The train chugged on and by two o clock the landscape had changed and we were ploughing past a more developed landscape shrouded in a thick haze. The steward arrived in the cabin looking around between the bunks, at John and our stablemate who were both asleep. After a few minutes, she woke our friend and gestured that she needed the duvet which was covering him. She took it into the corridor, folded it, and then placed the duvet back in a pile on his bed leaving him to lie uncovered. She then looked around again, having noticed one of the pillows was missing from the other top bunk and saying something to me in Chinese. I had to shop the comatose John, and he had to return the pillow he'd "borrowed".
It transpired our stablemate was leaving us at the next station, and the linen check was presumably to return the beds to a state of readiness for subsequent passengers. John, unhappy at losing his extra comfort, headed for the toilet. Which did nothing to improve his mood as he returned twenty minutes later complaining about someone who had "sat in the disabled toilet for 15 minutes having a fag". Calming him with the offer of a tomato, his least favourite food, did nothing to appease him, as he returned to his Candy Crush complaining about the way he was being treated!
It transpired we had arrived at Chengdu, home of the Panda Research centre, and a place lauded by two girls we'd met on Snow Mountain. The young girls had befriended us in the cafe on the mountain and were keen to ask us whether we were planning to go to Chengdu. They declared it to be a beautiful place, but we had to explain that although on our original schedule we'd had to make the decision to skip the city due to the time limitations of our four-week visa. Having seen the haze and grim-looking buildings from the train we weren't sorry to be omitting the "utopia" from our schedule.
Eventually, at around three we chugged out of the station again through the dusty suburbs of demolition and dust on our way towards Xian. Expected arrival in another 15 hours. We had been joined by two new stablemates at Chengdu, a young girl and a male probably in his mid-thirties or so. Both apparently mute we should be in for a quiet journey unless they are both champion throat clearers of course. Looks like it's back to the jigsaw for a bit....forgot to mention we have the luxury of a charging point in our cabin so no need to panic about losing power! Well, here we are, nearly five hours after leaving Chengdu. The kids seem to have gone to sleep next door, and we've not heard a peep out of our new roommates. That might be due to the fact they both went to sleep straight away. I guess they must have had an arduous security and waiting regime at Chengdu which has tired them out! They both woke about an hour ago, and since then we've come pretty close to writing an Agatha Christie sequel- Murder on the Xian Express! Thank goodness our male new arrival turned the sound off his iPhone game before things got messy.

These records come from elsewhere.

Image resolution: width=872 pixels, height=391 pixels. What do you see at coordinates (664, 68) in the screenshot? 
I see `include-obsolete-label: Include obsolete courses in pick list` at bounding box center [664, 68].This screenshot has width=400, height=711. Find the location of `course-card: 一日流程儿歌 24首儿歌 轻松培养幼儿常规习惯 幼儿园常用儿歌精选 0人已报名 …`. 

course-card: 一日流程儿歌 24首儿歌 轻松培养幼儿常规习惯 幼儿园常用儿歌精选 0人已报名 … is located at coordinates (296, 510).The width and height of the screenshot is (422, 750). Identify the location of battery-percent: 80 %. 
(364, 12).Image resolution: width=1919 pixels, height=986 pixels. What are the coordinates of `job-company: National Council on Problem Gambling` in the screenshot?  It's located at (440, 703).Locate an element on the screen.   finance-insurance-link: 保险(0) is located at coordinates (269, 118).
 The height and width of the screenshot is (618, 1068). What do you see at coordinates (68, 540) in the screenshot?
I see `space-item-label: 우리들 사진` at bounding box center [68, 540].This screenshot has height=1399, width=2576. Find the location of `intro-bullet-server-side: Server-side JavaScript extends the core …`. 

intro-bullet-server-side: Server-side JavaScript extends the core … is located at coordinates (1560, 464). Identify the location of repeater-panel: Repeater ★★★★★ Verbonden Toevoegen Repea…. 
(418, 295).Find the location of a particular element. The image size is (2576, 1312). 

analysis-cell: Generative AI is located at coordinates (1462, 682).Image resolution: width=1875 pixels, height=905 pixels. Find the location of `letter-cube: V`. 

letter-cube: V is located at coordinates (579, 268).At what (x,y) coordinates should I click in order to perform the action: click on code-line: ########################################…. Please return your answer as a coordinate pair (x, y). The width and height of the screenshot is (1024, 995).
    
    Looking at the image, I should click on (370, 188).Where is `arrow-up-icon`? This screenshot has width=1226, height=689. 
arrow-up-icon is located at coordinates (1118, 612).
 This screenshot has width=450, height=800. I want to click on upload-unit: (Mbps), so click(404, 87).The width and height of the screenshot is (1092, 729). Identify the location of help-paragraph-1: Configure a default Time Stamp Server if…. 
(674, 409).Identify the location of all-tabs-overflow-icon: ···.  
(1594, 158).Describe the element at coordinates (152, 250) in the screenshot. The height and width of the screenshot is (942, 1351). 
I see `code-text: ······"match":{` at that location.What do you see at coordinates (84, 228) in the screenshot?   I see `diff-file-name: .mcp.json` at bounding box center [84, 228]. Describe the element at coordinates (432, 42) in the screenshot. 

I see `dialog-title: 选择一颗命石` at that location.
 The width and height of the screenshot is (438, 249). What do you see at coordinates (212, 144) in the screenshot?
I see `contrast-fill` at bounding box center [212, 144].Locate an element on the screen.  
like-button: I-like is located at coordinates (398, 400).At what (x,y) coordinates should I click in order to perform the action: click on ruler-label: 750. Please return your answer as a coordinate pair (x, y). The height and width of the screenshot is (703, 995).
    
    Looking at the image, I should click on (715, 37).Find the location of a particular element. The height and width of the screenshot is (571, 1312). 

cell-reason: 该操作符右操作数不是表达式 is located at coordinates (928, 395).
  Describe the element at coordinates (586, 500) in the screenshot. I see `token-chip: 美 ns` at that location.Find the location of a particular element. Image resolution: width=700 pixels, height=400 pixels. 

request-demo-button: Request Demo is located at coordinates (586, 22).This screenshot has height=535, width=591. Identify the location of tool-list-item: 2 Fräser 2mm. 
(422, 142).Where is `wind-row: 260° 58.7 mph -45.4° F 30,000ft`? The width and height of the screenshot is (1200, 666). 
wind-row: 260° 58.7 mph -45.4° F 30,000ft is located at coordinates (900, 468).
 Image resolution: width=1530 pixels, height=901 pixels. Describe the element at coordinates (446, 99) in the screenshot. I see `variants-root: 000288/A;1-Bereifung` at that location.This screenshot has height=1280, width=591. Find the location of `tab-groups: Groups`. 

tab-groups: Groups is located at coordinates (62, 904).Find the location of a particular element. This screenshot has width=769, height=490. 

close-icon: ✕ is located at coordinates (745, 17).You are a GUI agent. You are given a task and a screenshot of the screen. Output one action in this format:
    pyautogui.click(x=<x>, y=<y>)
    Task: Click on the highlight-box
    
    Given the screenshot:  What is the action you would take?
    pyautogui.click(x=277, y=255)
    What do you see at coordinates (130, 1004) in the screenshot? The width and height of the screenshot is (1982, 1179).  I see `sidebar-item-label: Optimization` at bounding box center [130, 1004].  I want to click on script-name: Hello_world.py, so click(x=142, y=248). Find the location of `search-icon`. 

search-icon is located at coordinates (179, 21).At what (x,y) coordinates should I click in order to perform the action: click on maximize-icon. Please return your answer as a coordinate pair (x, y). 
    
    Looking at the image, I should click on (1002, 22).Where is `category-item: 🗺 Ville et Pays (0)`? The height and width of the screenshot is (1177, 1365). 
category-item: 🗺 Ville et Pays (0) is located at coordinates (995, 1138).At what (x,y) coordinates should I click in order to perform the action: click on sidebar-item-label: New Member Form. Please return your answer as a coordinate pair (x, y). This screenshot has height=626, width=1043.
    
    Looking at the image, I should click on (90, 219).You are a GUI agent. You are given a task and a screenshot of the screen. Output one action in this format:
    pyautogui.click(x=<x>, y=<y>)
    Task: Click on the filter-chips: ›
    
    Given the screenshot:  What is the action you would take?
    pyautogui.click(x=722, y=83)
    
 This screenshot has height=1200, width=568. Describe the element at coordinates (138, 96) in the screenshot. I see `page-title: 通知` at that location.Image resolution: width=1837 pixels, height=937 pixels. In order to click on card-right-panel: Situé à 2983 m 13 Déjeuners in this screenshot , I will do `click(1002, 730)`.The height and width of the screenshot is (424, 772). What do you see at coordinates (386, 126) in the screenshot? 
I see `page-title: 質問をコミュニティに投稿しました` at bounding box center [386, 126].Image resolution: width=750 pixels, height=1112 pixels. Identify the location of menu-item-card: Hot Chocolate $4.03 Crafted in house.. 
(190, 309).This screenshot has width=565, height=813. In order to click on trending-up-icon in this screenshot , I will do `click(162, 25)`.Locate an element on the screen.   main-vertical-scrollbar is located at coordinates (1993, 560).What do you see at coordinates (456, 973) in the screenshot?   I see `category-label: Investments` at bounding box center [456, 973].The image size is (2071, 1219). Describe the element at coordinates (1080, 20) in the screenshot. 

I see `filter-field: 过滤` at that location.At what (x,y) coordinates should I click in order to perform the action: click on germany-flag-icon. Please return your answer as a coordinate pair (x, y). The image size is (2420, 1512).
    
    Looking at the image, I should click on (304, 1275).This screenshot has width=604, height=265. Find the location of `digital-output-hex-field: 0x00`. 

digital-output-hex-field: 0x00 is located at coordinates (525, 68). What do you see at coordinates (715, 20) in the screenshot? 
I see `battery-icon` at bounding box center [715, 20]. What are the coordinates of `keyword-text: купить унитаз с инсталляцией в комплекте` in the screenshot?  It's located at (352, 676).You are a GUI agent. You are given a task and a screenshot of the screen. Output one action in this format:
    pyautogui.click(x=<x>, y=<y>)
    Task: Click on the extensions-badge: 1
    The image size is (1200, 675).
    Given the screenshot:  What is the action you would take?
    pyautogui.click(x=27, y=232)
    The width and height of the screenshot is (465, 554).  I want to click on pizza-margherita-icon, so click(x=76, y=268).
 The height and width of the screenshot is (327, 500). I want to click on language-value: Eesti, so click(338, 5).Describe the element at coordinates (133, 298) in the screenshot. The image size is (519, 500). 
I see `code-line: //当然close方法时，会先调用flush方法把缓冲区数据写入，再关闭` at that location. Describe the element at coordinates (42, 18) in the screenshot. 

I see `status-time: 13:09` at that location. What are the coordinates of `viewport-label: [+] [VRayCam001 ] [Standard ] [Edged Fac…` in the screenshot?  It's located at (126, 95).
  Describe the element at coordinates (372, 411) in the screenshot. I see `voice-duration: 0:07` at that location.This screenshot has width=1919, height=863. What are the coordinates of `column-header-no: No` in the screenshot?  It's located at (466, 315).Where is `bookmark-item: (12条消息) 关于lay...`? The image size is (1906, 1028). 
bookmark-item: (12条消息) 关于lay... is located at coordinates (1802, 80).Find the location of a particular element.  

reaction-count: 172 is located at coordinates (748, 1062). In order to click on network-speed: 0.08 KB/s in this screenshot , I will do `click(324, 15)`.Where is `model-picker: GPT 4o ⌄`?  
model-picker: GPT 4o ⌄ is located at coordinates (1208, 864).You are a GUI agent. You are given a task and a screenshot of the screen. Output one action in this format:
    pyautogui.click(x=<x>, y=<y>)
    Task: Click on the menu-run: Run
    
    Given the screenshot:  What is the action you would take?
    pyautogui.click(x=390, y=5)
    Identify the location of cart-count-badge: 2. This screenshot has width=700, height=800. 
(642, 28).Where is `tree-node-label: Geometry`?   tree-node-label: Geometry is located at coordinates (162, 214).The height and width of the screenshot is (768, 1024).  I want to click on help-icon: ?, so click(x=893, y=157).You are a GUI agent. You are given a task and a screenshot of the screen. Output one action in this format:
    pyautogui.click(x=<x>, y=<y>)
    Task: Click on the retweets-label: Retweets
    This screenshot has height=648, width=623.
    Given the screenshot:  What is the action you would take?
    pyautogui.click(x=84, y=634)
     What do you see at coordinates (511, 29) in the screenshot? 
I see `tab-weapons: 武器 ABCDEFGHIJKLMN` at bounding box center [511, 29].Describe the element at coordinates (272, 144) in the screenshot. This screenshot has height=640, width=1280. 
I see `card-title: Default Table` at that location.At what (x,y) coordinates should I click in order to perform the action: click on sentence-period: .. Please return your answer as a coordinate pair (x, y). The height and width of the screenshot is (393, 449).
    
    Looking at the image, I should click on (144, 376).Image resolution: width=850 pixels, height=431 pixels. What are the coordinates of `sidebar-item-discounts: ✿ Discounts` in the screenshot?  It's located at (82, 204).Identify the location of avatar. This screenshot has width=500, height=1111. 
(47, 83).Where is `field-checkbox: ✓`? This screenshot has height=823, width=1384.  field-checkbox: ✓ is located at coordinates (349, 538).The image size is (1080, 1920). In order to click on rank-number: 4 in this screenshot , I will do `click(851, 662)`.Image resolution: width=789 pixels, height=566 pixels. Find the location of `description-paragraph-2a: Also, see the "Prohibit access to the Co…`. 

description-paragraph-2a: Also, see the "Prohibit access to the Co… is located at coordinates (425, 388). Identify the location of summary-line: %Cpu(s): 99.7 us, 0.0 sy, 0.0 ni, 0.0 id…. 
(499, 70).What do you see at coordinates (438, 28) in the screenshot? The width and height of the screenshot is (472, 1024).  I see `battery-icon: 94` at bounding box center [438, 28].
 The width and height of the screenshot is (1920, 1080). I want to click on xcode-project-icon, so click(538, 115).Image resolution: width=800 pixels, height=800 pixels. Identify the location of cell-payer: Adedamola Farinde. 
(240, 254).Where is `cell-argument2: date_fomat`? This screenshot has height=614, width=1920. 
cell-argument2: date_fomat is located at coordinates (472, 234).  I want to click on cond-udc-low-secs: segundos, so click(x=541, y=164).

It's yet another rainy morning as we pull into Xian, 08:42 ( over an hour late) and debunk from our hotel on wheels. It's been an interesting journey and time has gone surprisingly fast. We've passed through lovely mountain scenery, with fields full of corn and other greens, and chugged our way through areas of the grim-looking high rise, and dusty construction sites. The people on the train have been much quieter than the rowdy bunch in the station, thank goodness, so we both arrive refreshed and ready to embark on the next leg of our journey, Xian- home of the Terracotta Warriors.